Et donc, si nous ne sommes que rarement investis sur les secteurs « à la mode », ce n’est pas parce que nous ne voulons pas être « branchés » et faisons du « snobisme » avec notre « ringardise » mais tout simplement parce que ce qui est « in » est souvent, pour nous,  « out » en terme de prix à payer.

Les bulles spéculatives existent  car, très naturellement,  les investisseurs sont à l’affût de tous ce qui pourrait générer d’énormes cash- flows futurs. 

Souvenez-vous, entre autres, des différentes « exhubérances irrationnelles » successivement sur les actions des chemins de fer, du téléphone,  de  l’automobile, de la radio, de la télévision, de l’électronique durant les golden sixties, de l’informatique dans les golden eighties ou de l’internet, la dernière grosse bulle avérée.  

Souvent, ces bulles se sont terminées dans les larmes et le sang (bon, là, c’est vrai, nous exagérons, disons plutôt par des pertes en capital conséquentes et définitives).

Pourquoi ?  Nous pensons que c’est surtout parce que l’optimiste des investisseurs était excessif mais aussi parce que les investissements se faisaient sur des sociétés par encore « mûres ».  Ces sociétés ne présentaient pas encore de fondamentaux économiques suffisants pour déterminer l’ampleur des profits futurs puisque, souvent, le chiffre d’affaires est faiblard et les bénéfices inexistants.  Sans base financière fiable, comment voulez-vous déterminer ce que sera le futur ?

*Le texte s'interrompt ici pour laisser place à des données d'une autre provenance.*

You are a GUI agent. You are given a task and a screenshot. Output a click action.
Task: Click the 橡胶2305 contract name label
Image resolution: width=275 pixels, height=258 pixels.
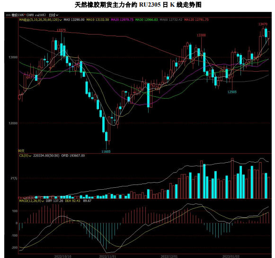[x=18, y=15]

Pour les matières premières, c’est différent : la plupart des sociétés extractrices génèrent bel et bien des cash-flows et présentent, en général, des fonds propres conséquents.  Mais il existe aussi une grosse incertitude quant à leur rentabilité future : c’est le prix auquel elles pourront vendre leurs productions.  Les cours des matières premières sont très erratiques, les spéculateurs en turbos à fort levier viennent récemment de l’apprendre à leur dépens (après, soyons de bon compte, l’avoir appris pour leur plus grand bénéfice). 

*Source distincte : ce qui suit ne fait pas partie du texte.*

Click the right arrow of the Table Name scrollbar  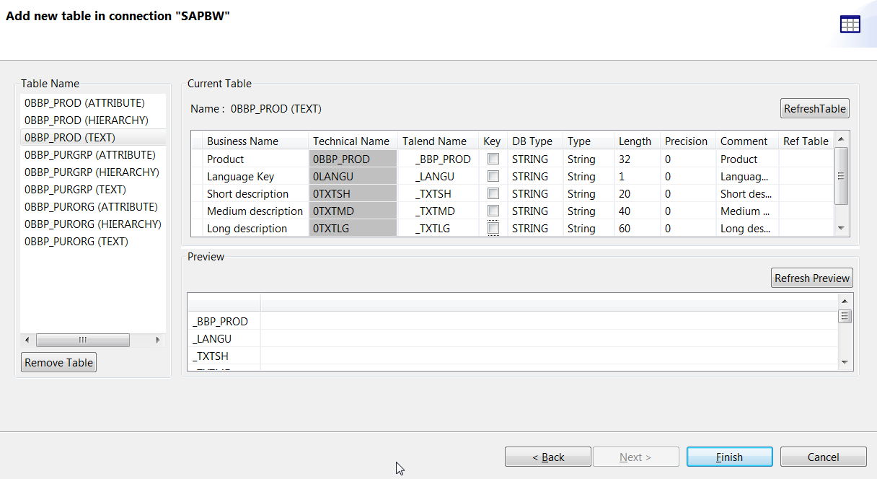coord(158,339)
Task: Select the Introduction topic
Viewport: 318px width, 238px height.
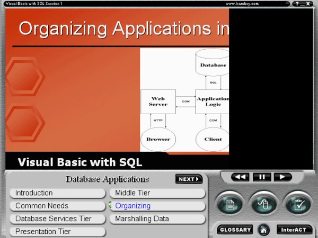Action: point(57,193)
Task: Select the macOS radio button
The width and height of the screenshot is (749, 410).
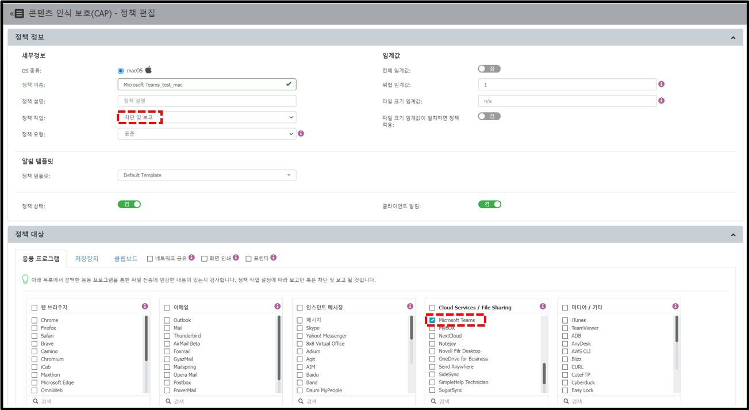Action: coord(121,71)
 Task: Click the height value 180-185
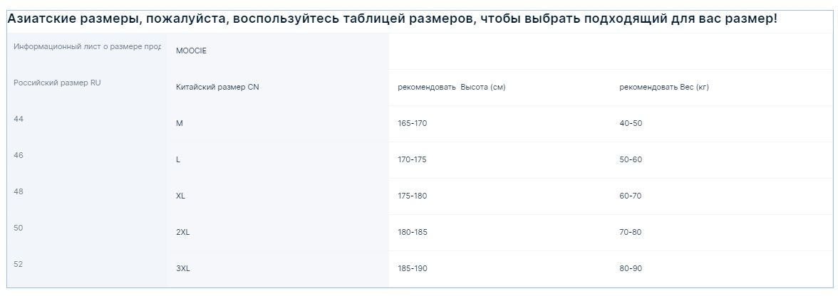(x=413, y=232)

Imaginons par exemple un producteur de cuivre imaginaire dont les coûts de production s’élèvent à 3 000 euros la tonne.  Cette compagnie est créée en 1970.

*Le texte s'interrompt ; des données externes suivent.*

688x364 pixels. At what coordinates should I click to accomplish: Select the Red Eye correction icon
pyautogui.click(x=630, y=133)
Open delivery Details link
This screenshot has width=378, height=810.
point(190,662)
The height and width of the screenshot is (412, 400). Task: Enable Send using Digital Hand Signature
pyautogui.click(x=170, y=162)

En 1970, la société peut vendre sur le marché son cuivre à 10 000 euros la tonne.  Résultat des courses : elle génère 7 000 euros de bénéfice.

3 ans plus tard, les cours du cuivre se traînent à 5 000 euros la tonne, la société ne génère donc plus que 2 000 euros de bénéfices, soit une division par plus de 3 !

Un an plus tard, en 1974, le cours du cuivre explose à 11 000 euros et notre producteur multiplie donc ses profits de l’année par 4 à 8 000 euros.

L’année suivante, en 1975, les cours du cuivre s’effondrent à 3 000 euros la tonne : notre producteur parvient donc tout juste à équilibrer ses comptes sans plus générer de profit.

Cette situation va s’éterniser pendant une quinzaine d’années, jusqu’en 1990.  Durant ce laps de temps, les cours du cuivre fluctueront entre 3 000 et 5 000 euros et notre producteur présentera en moyenne durant cette période des profits raisonnables de 1 000 euros par tonne.

A partir de 1990, descente aux enfers pour notre « cuivrier » : il ne parvient, bon an, mal an, à vendre ses produits qu’à des cours compris entre  2 000 et 3 000 euros.  Les années de déficit alternent avec les années d’équilibre financier et l’entreprise « vivote » ainsi jusqu’en 2005.

A partir de ce moment, explosion du cours du cuivre qui passe à 7 000 euros la tonne et les bénéfices de notre producteur itou.  Une année de perte en 2009 suite à l’effondrement dû à la crise financière et les cours repartent au nord pour tourner, aujourd’hui, à nouveau autour de 7 000 euros la tonne. 

Tout ceci pour expliquer, cher lecteur, qu’il nous est très difficile d’acheter une société pour ses profits futurs  et plus encore lorsqu’il s’agit d’un producteur de matières premières qui n’a aucune possibilité d’imposer ses prix de vente et à peine plus de possibilité d’abaisser ses coût de production (si ce n’est la solution de fermer, provisoirement ou définitivement, les gisements non rentables).

Voilà pourquoi, pour un achat dans ce secteur, nous attendrons, comme pour toute autre société, que les cours des entreprises « commodities » se retrouvent sous la valeur du patrimoine net de ces sociétés … quitte à louper cette vague.  Ce qui en soit ne serait pas dramatique : mieux vaut rater l’ascenseur et attendre le suivant que de se prendre sa porte en plein visage.